The UK Finance (formerly Council of Mortgage Lenders) and many individual lenders have also introduced rules around ground rent escalation clauses. Doubling ground rent clauses (where the ground rent doubles at specified intervals) are particularly problematic because the future obligations are unpredictable and can grow to very large sums. A ground rent of £250 per year that doubles every 10 years would reach £8,000 per year after 50 years and £128,000 per year after 90 years, which clearly renders the property unmortgageable at that point and severely restricts the pool of buyers and lenders throughout the lease term.
Review of inflation-linked escalation (for example, ground rent linked to the Retail Price Index) is more complex. Many lenders will accept RPI-linked ground rents provided the current ground rent is below their threshold and the starting figure is not onerous. Fixed increases to specified higher amounts are assessed on the future ground rent level as well as the current one, which means a ground rent of £100 per year increasing to £500 per year in 2030 may already be deemed onerous even if the current payment appears modest.

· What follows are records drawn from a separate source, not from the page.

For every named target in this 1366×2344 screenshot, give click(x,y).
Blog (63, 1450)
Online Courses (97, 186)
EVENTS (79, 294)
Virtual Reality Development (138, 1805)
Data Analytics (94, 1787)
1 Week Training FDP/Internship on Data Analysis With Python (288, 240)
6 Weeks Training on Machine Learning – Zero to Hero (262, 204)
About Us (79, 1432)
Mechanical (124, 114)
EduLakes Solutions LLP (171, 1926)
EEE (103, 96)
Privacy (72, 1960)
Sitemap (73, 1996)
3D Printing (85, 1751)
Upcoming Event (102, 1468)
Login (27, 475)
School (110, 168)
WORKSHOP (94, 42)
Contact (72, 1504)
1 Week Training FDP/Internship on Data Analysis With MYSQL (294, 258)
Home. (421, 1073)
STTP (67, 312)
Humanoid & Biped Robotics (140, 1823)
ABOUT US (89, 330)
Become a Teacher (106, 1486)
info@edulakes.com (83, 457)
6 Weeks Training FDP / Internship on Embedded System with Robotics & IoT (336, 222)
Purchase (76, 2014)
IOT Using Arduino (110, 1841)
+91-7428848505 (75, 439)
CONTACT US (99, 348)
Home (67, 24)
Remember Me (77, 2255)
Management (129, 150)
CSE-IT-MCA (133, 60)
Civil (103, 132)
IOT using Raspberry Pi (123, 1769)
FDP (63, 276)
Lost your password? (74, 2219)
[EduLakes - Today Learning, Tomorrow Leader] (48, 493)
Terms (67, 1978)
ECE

The Leasehold Reform (Ground Rent) Act 2022
The Leasehold Reform (Ground Rent) Act 2022 came into force on 30 June 2022. It makes it unlawful for landlords to charge a ground rent above a peppercorn (i.e. anything above zero) on new regulated leases of dwellinghouses and flats. The Act applies to all new regulated leases granted after commencement and also to statutory lease extensions obtained through the Leasehold Reform Act 1993. This means that if you exercise your right to extend your lease under the 1993 Act, the extended lease must be granted at a peppercorn ground rent, even if your existing lease has an escalating rent.
Exercising your right to a statutory lease extension is therefore a powerful remedy for leaseholders with onerous ground rent terms. Not only does a statutory extension add 90 years to the existing lease term (making it much longer and therefore more valuable and mortgageable), it also resets the ground rent to a peppercorn for the extended term. The combination of a longer lease and zero ground rent addresses both of the most common mortgage obstacles facing leaseholders with problematic leases.
The cost of a statutory lease extension depends on the unexpired lease term, the current ground rent, and the property's value. The premium is calculated using a statutory formula. Before the 2022 Act, the freeholder was entitled to the "marriage value" element when the unexpired term fell below 80 years, which could make extensions expensive. Under the Leasehold and Freehold Reform Act 2024 (which was passed but whose full implementation is ongoing), marriage value is to be removed from the calculation, which should make extensions more affordable for many leaseholders.